Als je seizoenkracht Klimaat en natuur bent zoals beschreven in artikel 1.10a van deze cao, geldt niet de termijn van 24 uren van te voren oproepen door je werkgever, noch de verplichting voor je werkgever om loon te betalen als de oproep wordt afgezegd of gewijzigd. Dat is mogelijk volgens artikel 7:628a lid 11 van het Burgerlijk Wetboek.

3.5b Oproepovereenkomst aanbod arbeidsuren na telkens 12 maanden

Als je werkzaam bent volgens de oproepovereenkomst van artikel 1.9 van deze cao, dan is je werkgever verplicht je telkens na 12 maanden binnen een maand een aanbod voor een vaste arbeidsomvang te doen. Het aanbod omvat ten minste de gemiddelde arbeidsomvang van de laatste 12 maanden. Bij dit aanbod kan niet worden afgeweken van de loondoorbetalingsverplichting. Je hebt dan een maand om dat aanbod te aanvaarden of af te wijzen. Het aanbod geldt nog steeds als binnen 6 maanden opnieuw een arbeidsovereenkomst wordt aangegaan. Naast dit verplichte aanbod mag je werkgever je ook nog een ander aanbod doen.

De keuze voor aanvaarden of afwijzen van het verplichte aanbod, of afwijzen en een ander aanbod aanvaarden, is aan jou. Als je het verplichte aanbod accepteert, dan is niet langer sprake van een oproepovereenkomst en vervallen de bepalingen uit de oproepovereenkomst die specifiek daar op betrekking hebben.

Uitzonderding

seizoenkracht klimaat en natuur

Uitzondering. Het verplichte aanbod geldt niet als je een seizoenkracht Klimaat en natuur bent zoals beschreven in artikel 1.10a van deze cao. Dat is mogelijk volgens artikel 7:628a lid 11 van het Burgerlijk Wetboek.

3.6 Werken op zondag en gelijkgestelde dagen

1. De aard van de arbeid in het horecabedrijf brengt met zich mee dat je ook op zondag (en daarmee gelijkgestelde dagen) werkt. Je kunt dan ook op alle zondagen worden ingeroosterd. Door ondertekening van de arbeidsovereenkomst stem je hiermee in.

2. Als je op zondag wordt ingeroosterd, dan moet je op zondag komen werken.

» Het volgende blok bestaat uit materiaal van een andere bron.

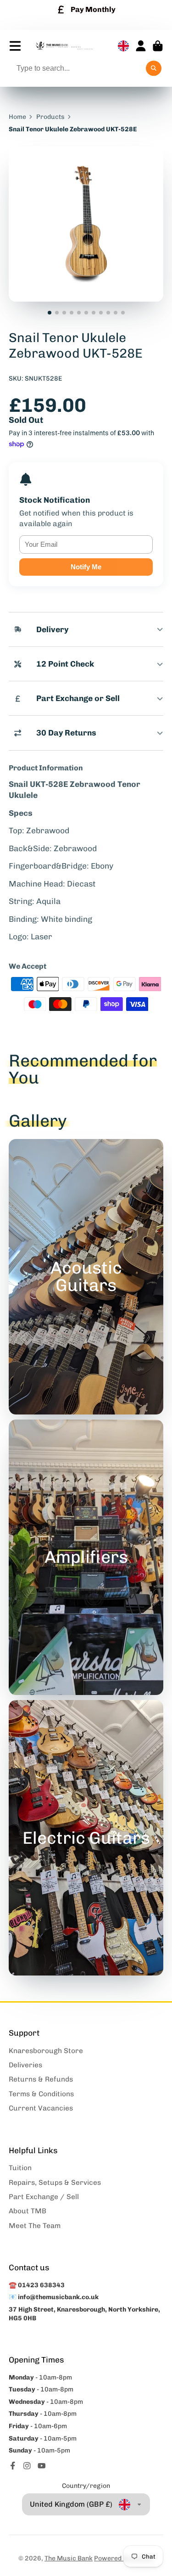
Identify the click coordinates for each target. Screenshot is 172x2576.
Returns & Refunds (41, 2079)
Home (17, 117)
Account (140, 45)
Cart (157, 45)
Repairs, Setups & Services (55, 2182)
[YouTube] (42, 2466)
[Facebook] (13, 2466)
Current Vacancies (41, 2108)
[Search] (153, 68)
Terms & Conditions (41, 2094)
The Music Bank (68, 2558)
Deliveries (25, 2065)
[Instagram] (27, 2466)
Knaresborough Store (46, 2051)
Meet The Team (35, 2226)
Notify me (86, 567)
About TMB (27, 2211)
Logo (64, 46)
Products (50, 117)
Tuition (20, 2168)
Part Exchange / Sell (44, 2197)
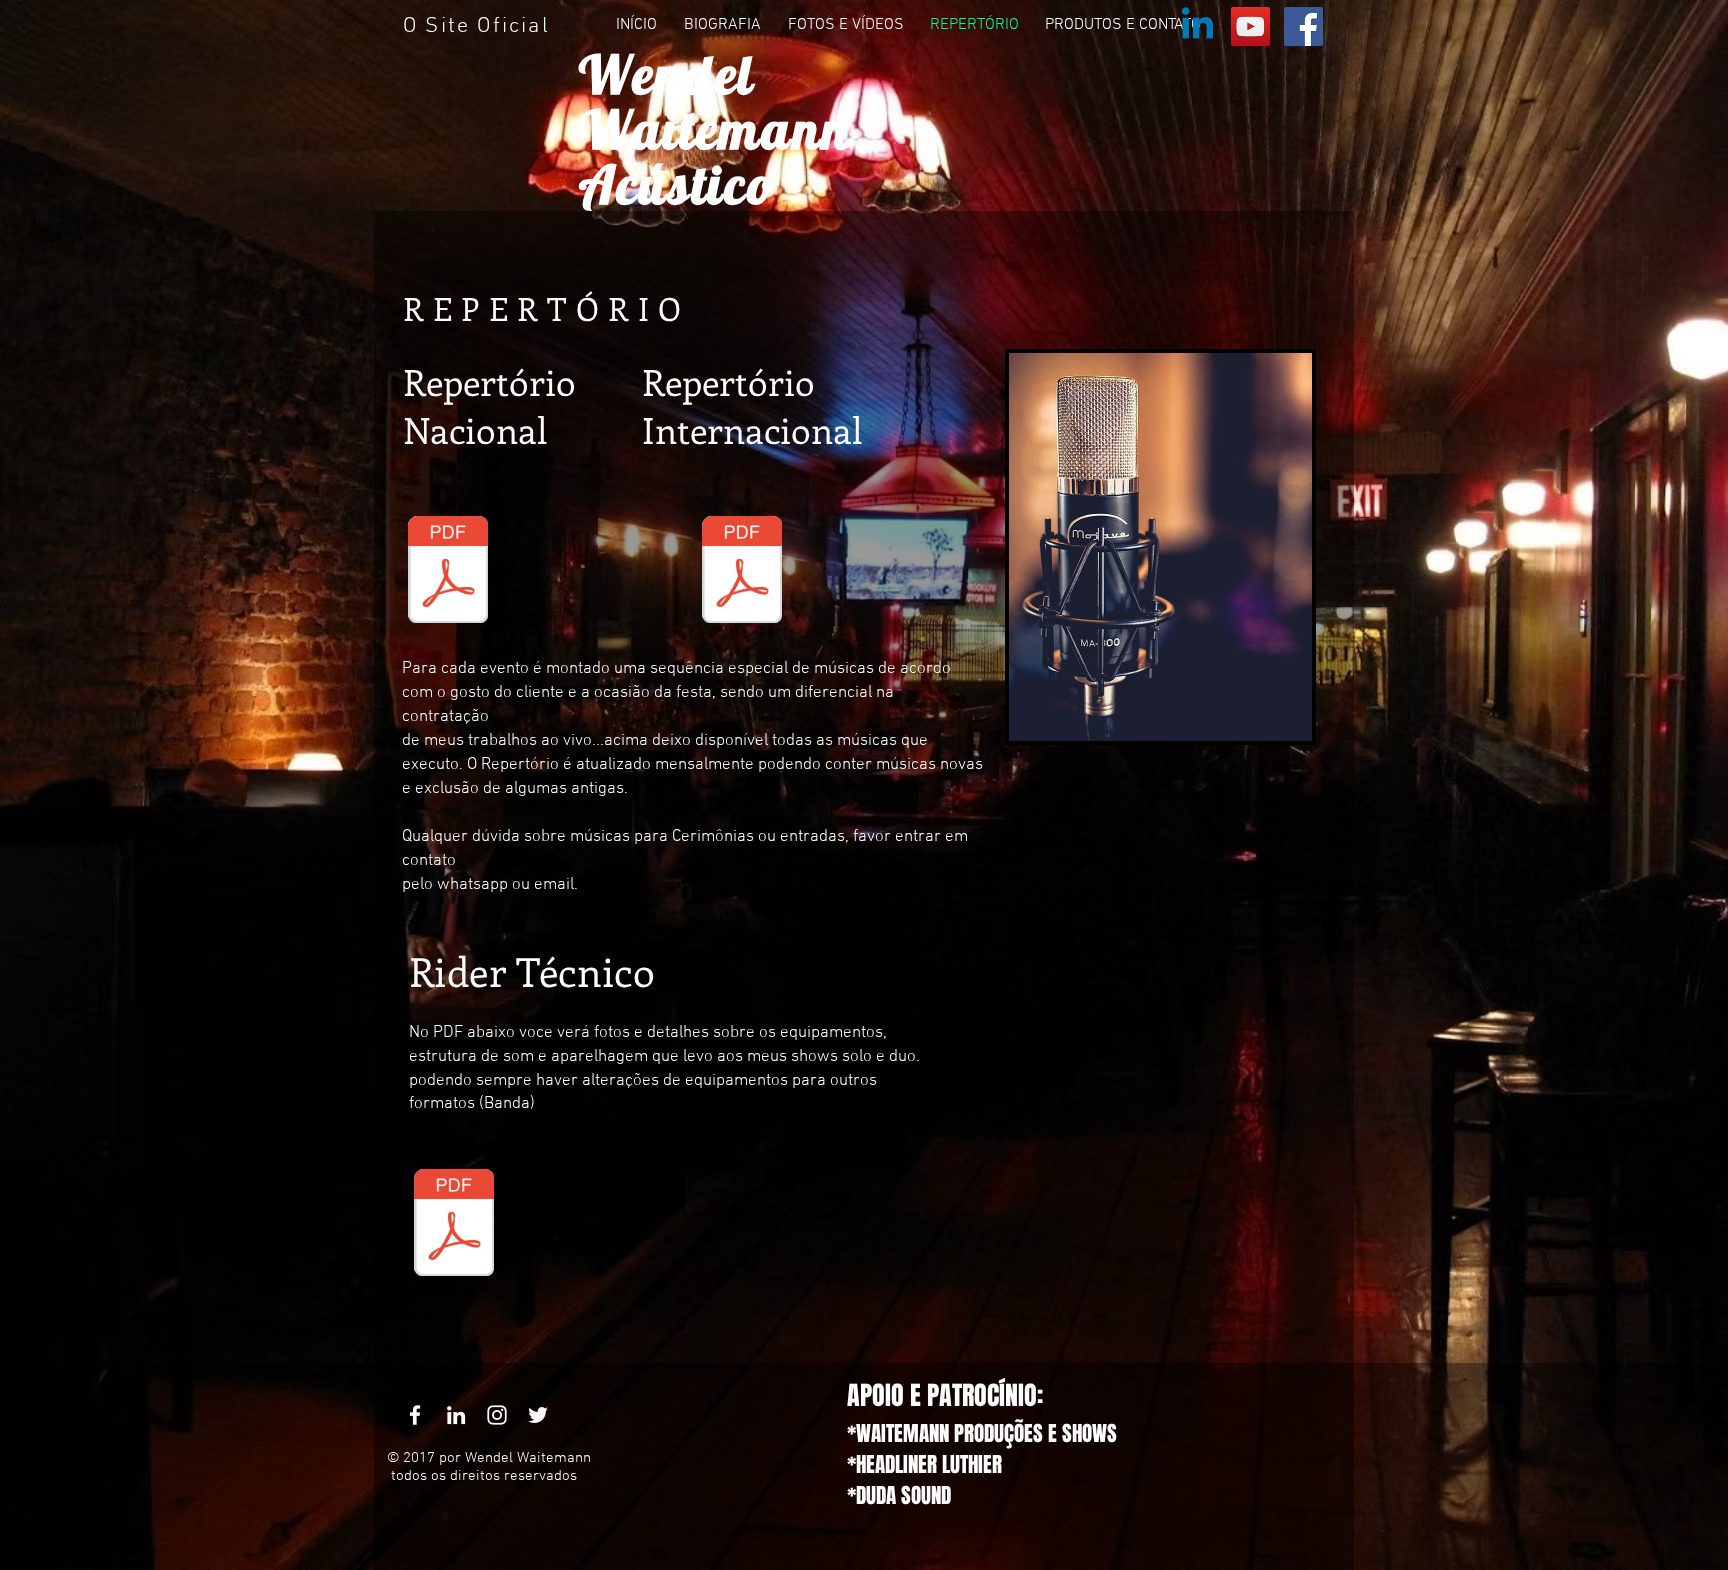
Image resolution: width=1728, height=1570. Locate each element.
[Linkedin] (1197, 26)
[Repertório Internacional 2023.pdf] (742, 572)
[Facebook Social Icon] (1303, 26)
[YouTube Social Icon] (1250, 26)
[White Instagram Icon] (497, 1415)
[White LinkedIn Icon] (456, 1415)
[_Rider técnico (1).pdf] (454, 1225)
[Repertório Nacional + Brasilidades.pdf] (448, 572)
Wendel (667, 74)
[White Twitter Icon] (538, 1415)
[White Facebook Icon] (415, 1415)
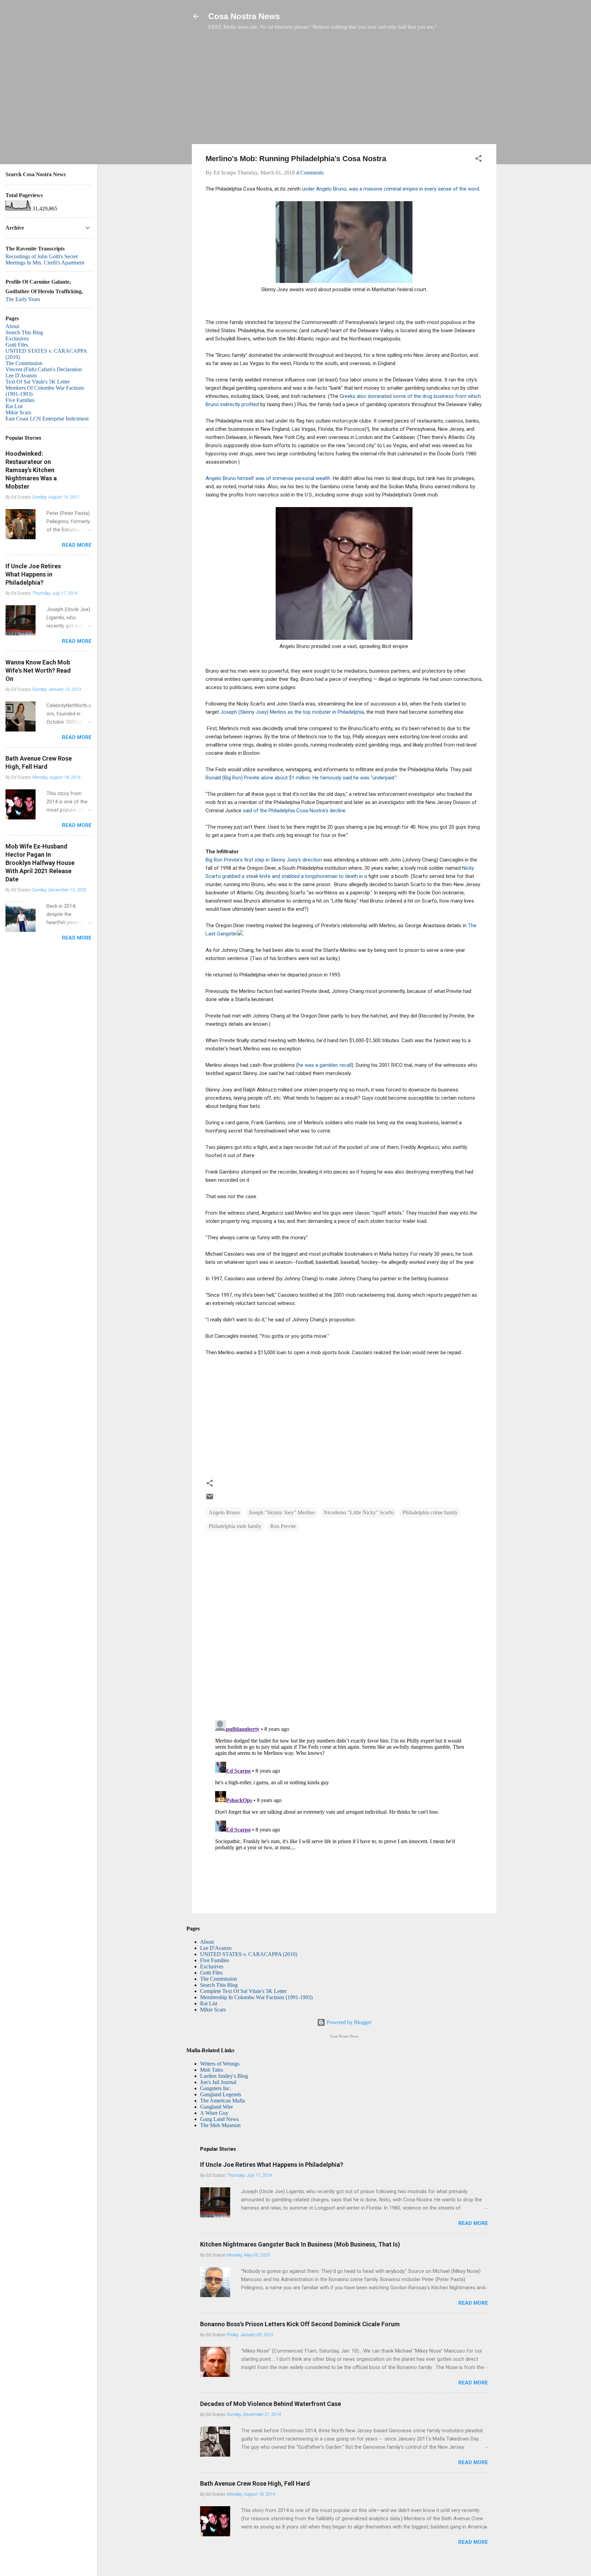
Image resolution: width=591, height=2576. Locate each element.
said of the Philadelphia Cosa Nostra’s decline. (294, 810)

3. Als je in de regel op zondag werkt en je wilt een keer een weekend niet ingeroosterd zijn, dan heb je het recht dit bij je werkgever aan te vragen. De werkgever moet dat dan ook toestaan, als:

• Je in een voortschrijdende periode van 12 maanden ten minste 39 zondagen arbeid (hebt) verricht.

• De bedrijfsomstandigheden dit ook mogelijk maken.

3.7 Gemiddeld 5-daagse werkweek

Het dienst- en werkrooster houdt rekening met een gemiddeld 5-daagse

werkweek en streeft vaste rustdagen en regelmatig 2 aaneengesloten wekelijkse rustdagen na.

3.8 Nachtarbeid 1. Een nachtdienst is een dienst waarin meer dan een uur arbeid wordt verricht tussen 00.00 en 06.00 uur.

2. Je werkgever organiseert de arbeid zo dat je in elke periode van

2.1. 52 aaneengesloten weken maximaal 140 keer arbeid verricht in een nachtdienst die eindigt na 02.00 uur

of

2.2. 2 aaneengesloten weken maximaal 38 uren arbeid verricht tussen 00.00 en 06.00 uur

3. De overige bepalingen van nachtarbeid gelden onverkort (zie

arbeidstijdentabel in bijlage I). Dat geldt ook voor uitgaansgelegenheden waar uitsluitend of in hoofdzaak werkzaamheden worden verricht in een nachtdienst.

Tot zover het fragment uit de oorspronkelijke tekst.